### Exercise
Please return, verbatim, the lines of the records from the line containing "At what coordinates should I click to accomplish: Open" up to and including the line containing "click(x=228, y=285)".

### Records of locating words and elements
____

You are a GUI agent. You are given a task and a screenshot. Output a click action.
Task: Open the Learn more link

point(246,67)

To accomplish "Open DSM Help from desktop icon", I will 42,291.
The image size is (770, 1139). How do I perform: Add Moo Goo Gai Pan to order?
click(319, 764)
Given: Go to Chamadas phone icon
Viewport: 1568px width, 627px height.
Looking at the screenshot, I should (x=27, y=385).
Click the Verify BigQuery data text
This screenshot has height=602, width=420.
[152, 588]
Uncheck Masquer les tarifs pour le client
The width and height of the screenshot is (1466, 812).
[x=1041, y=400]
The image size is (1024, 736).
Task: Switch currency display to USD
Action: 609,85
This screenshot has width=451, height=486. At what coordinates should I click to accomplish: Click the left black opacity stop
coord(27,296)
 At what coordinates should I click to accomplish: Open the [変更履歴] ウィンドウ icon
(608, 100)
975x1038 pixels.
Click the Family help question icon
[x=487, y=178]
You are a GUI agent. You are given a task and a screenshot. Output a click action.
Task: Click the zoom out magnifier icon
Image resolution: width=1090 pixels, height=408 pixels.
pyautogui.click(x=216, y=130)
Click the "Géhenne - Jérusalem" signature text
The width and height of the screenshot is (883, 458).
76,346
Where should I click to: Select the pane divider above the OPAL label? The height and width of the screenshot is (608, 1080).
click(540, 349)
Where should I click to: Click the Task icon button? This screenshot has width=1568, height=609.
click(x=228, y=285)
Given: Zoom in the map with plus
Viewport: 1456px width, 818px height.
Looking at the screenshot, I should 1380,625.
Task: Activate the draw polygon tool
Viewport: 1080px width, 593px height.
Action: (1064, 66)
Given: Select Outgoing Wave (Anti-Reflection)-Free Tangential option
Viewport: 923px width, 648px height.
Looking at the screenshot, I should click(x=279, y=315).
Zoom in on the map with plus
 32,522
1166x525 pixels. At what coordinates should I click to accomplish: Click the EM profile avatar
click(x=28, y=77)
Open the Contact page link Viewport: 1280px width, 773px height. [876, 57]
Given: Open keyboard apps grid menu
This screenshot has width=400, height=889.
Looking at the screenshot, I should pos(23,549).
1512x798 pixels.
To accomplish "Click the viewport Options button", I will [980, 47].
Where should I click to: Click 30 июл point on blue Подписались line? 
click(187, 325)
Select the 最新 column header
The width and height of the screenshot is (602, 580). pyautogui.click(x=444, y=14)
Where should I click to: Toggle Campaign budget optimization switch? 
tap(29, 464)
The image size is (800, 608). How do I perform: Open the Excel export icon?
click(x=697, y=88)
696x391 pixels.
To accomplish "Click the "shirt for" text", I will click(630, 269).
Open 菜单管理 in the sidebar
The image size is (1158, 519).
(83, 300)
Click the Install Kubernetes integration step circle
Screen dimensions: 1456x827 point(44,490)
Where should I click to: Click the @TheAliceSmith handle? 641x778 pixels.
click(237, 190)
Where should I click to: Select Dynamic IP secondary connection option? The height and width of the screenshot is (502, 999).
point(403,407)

____

### Task solution
 At what coordinates should I click to accomplish: Open the [変更履歴] ウィンドウ icon
(608, 100)
975x1038 pixels.
Click the Family help question icon
[x=487, y=178]
You are a GUI agent. You are given a task and a screenshot. Output a click action.
Task: Click the zoom out magnifier icon
Image resolution: width=1090 pixels, height=408 pixels.
pyautogui.click(x=216, y=130)
Click the "Géhenne - Jérusalem" signature text
The width and height of the screenshot is (883, 458).
76,346
Where should I click to: Select the pane divider above the OPAL label? The height and width of the screenshot is (608, 1080).
click(540, 349)
Where should I click to: Click the Task icon button? This screenshot has width=1568, height=609.
click(x=228, y=285)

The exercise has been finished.